Hey all, in August I was in an accident and broke my left collar bone. Long story short, last week was the first time I was able to pull my bow back. I am shooting a Diamond Deploy SB at 65# and 27.5" DL. Before I broke my collar bone, I was using a 28" draw length, but it felt too long after my accident so I shortened it. I've been shooting every day this week, but I can't seem to get back into my old groove. Is this caused by loss of shooting endurance from not shooting for three months, or is there something critically wrong with my form? I have attached a video of me drawing and shooting, as well as a screenshot at full draw.
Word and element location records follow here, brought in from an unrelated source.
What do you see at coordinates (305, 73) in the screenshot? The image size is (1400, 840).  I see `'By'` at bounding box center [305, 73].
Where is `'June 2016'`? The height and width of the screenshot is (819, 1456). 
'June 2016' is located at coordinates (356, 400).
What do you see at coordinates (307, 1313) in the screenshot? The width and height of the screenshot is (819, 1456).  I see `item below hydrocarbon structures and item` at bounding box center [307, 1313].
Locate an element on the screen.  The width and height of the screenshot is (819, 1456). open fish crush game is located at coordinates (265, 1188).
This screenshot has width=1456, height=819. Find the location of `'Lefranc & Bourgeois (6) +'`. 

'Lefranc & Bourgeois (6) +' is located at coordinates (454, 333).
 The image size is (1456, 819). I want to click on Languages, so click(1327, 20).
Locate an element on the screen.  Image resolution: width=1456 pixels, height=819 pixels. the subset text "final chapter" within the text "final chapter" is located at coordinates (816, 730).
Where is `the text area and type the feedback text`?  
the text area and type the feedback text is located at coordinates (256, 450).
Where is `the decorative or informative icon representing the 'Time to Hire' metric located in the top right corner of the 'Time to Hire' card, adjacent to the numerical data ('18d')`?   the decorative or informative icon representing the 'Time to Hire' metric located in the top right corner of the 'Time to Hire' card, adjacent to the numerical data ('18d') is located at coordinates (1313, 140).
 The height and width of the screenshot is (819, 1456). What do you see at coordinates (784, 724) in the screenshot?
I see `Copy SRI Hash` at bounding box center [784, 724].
Sorry for video quality, recorded it with a banana (android😂) Any help is greatly appreciated. TIA


----------



## nuts&bolts (Mar 25, 2005)

Try to drop left shoulder down, if you can comfortably.


----------



## DBG_Archer (Nov 25, 2020)

nuts&bolts said:


> Try to drop left shoulder down, if you can comfortably.


Thank you! I'm finding that my front arm is a little shaky after not shooting for so long. I think it may just take time and reps to get my strength and endurance back up to where it was.


----------



## nuts&bolts (Mar 25, 2005)

Adjust bow hand like this.


----------



## nuts&bolts (Mar 25, 2005)

DBG_Archer said:


> Thank you! I'm finding that my front arm is a little shaky after not shooting for so long. I think it may just take time and reps to get my strength and endurance back up to where it was.


Use the bones in your arm, to stay at full draw. Any bend in the bow arm side elbow is gonna make you shaky.

Try more like this.





As always, try things, but stick with what is comfortable for your collarbone (busted side).
Find a full draw posture that is within your limits and is less shaky. Less elbow bend (right arm) will use more of your bone structure, less of your muscles, and should be less shaky...like at the top of a pushup.


----------



## DBG_Archer (Nov 25, 2020)

nuts&bolts said:


> Use the bones in your arm, to stay at full draw. Any bend in the bow arm side elbow is gonna make you shaky.


Understood. I will incorporate this into my shooting routine. Thank you for your time and help!


----------